= Beginning of Section =
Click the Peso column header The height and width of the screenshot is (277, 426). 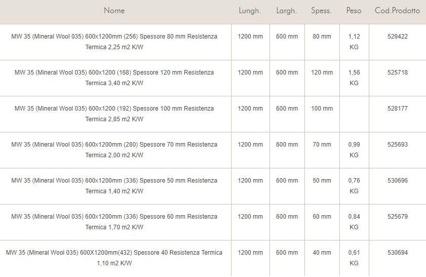pyautogui.click(x=354, y=11)
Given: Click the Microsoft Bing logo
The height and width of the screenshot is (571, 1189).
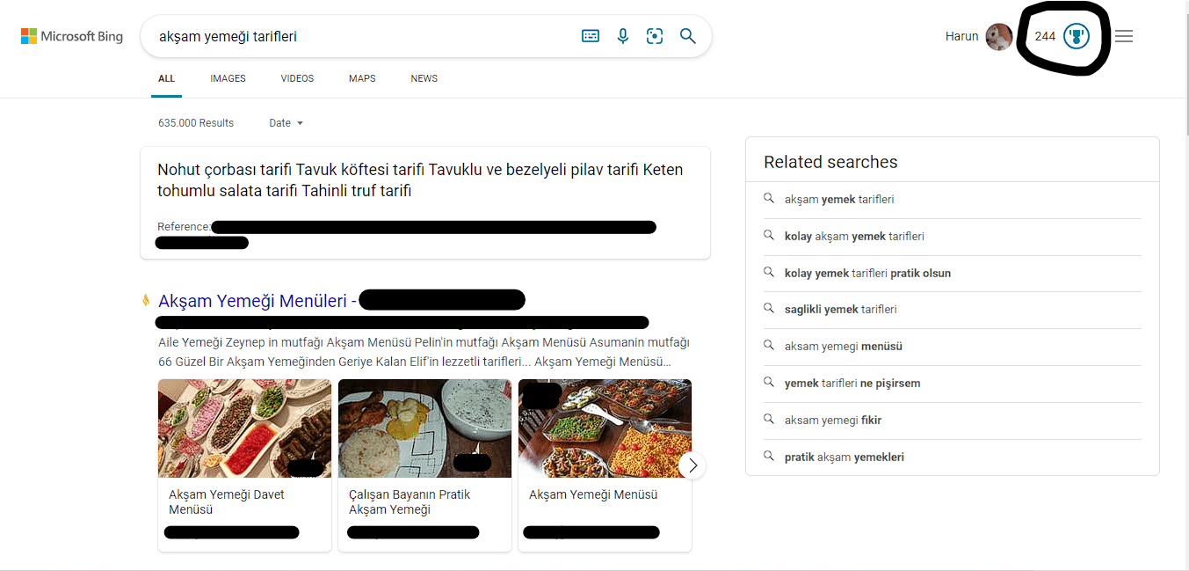Looking at the screenshot, I should (72, 37).
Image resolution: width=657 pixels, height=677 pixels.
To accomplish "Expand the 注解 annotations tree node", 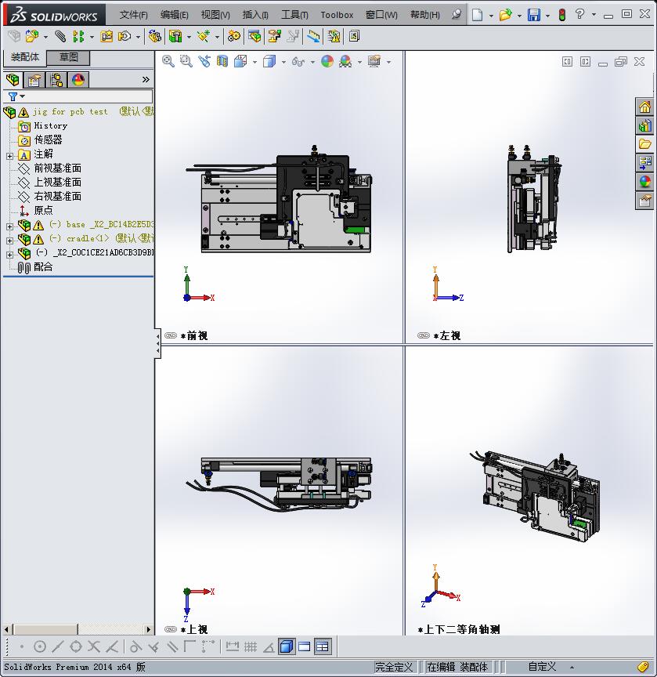I will 9,155.
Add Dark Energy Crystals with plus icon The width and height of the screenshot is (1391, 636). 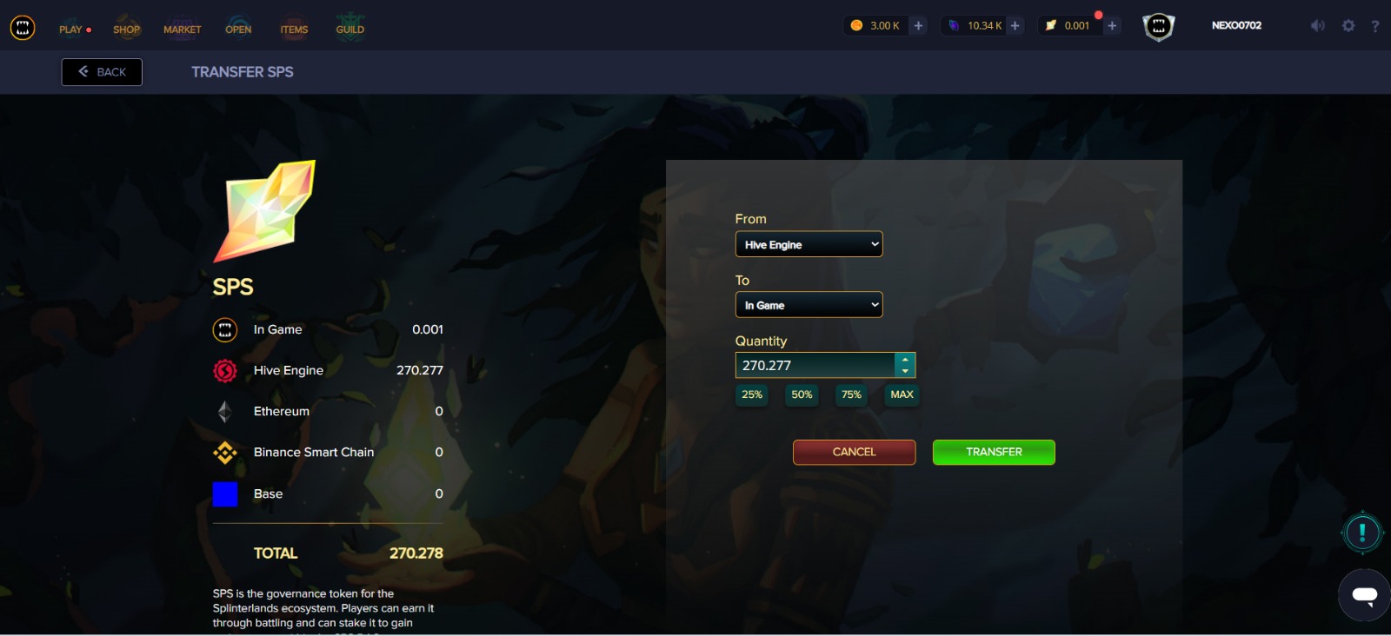click(1015, 25)
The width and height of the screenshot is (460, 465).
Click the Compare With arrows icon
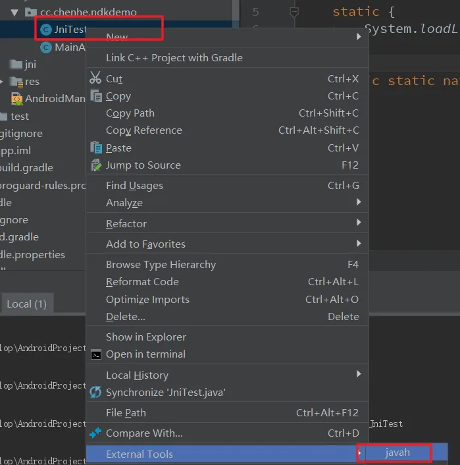point(95,433)
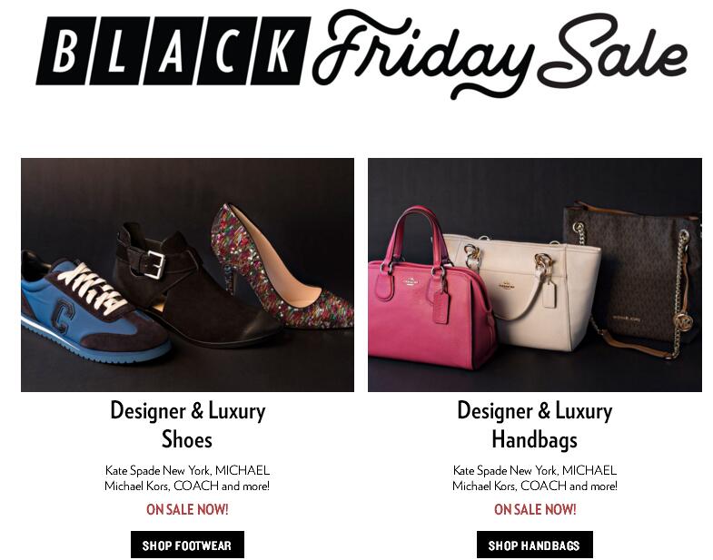713x560 pixels.
Task: Select the blue Coach sneaker image
Action: [x=94, y=306]
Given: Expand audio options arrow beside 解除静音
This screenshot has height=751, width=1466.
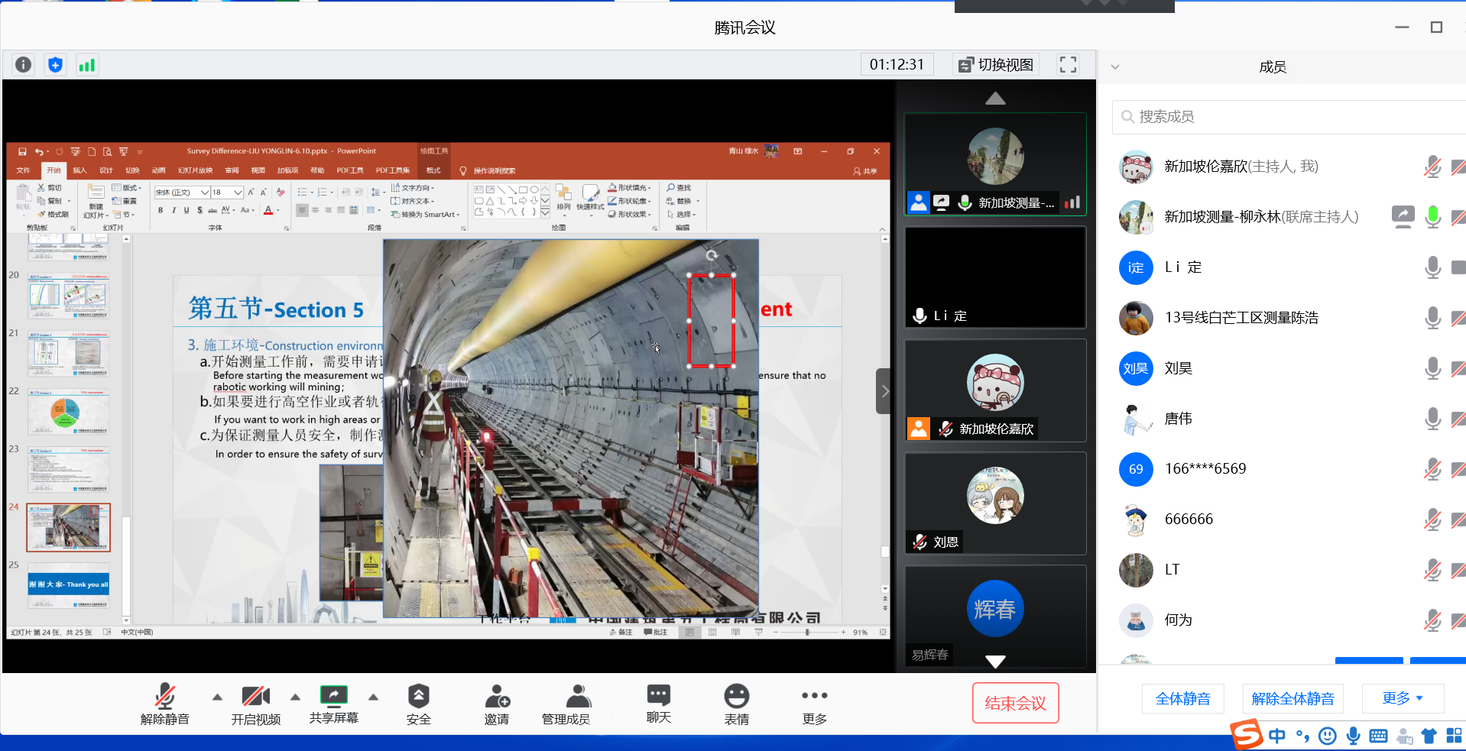Looking at the screenshot, I should click(218, 697).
= End of Section =
(TASK STATEMENT): Once you have counted every line in the listing that holds the string "Given", give that number and nothing else.

(YOUR SOLUTION): 2